# Lab 7

## APIs

In the previous lab we saw how you can use the WWW as a source of data, even when the information presented is not there for the purpose of data analysis (i.e., it is there for you as a browser to read it).

Sometimes, though, you are lucky and the data source you're after will have an **API** set up so that you don't need to scrape it. An **API** is a detailed and rigorous set of rules that you must use in order to get something from a server.

In particular, many APIs in the web gives you back if you write the _right_ url.

Consider searching "something" on http://www.duckduckgo.com. If you take a look at the result page, you will see that the url is something like:  
https://duckduckgo.com/?q=something&t=h_&ia=about

The part before the `?` is the _base url_, the human readable name of the _server_ that is giving you the data. what is after the `?` defines the various argument of the duckduckgo API. `q` probably stands for "query", and after the `=` is where you put the terms you are looking for; `&` separates various arguments; `t` and `ia` define other aspects of the behaviour of the search engine.
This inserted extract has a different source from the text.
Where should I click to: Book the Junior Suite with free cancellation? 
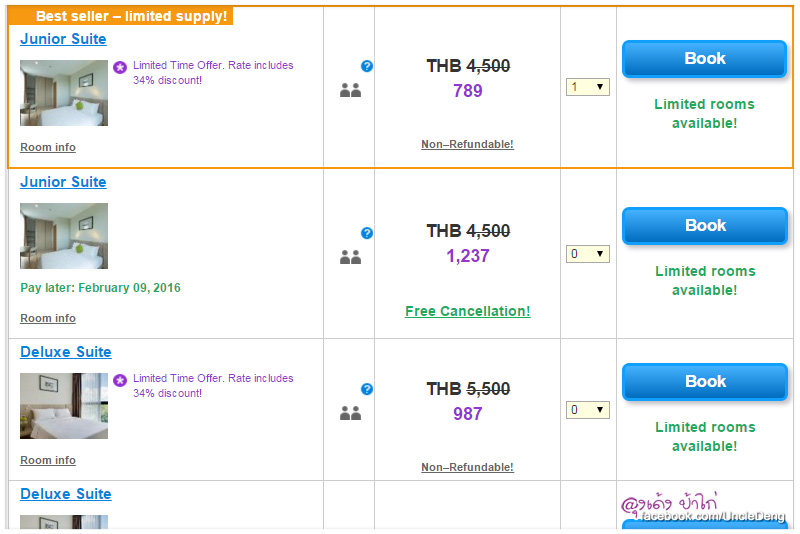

You can pass more arguments, and change the behaviour of the server. For example, in duckduckgo we can appen a `format=xml` to get the data in an xml format (instead of the html format with all the fancy visualization stuff). We may do it because the xml format **is** intended for programmatic data extraction and we are trying to get that data. Try to browse to:

https://duckduckgo.com/?q=something&t=h_&ia=about&format=xml

Try a couple of other websites, you will notice that the `?argument=values` format is very common. Websites offering API for accessing their data often have a lot of information about how to do it.

For example, duckduckgo's API is explained here: https://duckduckgo.com/api

A great resources to learn about what are APIs is https://zapier.com/learn/apis/.

### httr

The tool of the trade for APIs interaction in R is the library `httr`. Get familiar with it reading the [introduction](http://httr.r-lib.org/articles/quickstart.html). If you are unfamiliar with how HTTP works (the common underlaying network protocol that rules the web) read also the two resources suggested at the start of the introduction. Or maybe ask your peer to explain you a bit.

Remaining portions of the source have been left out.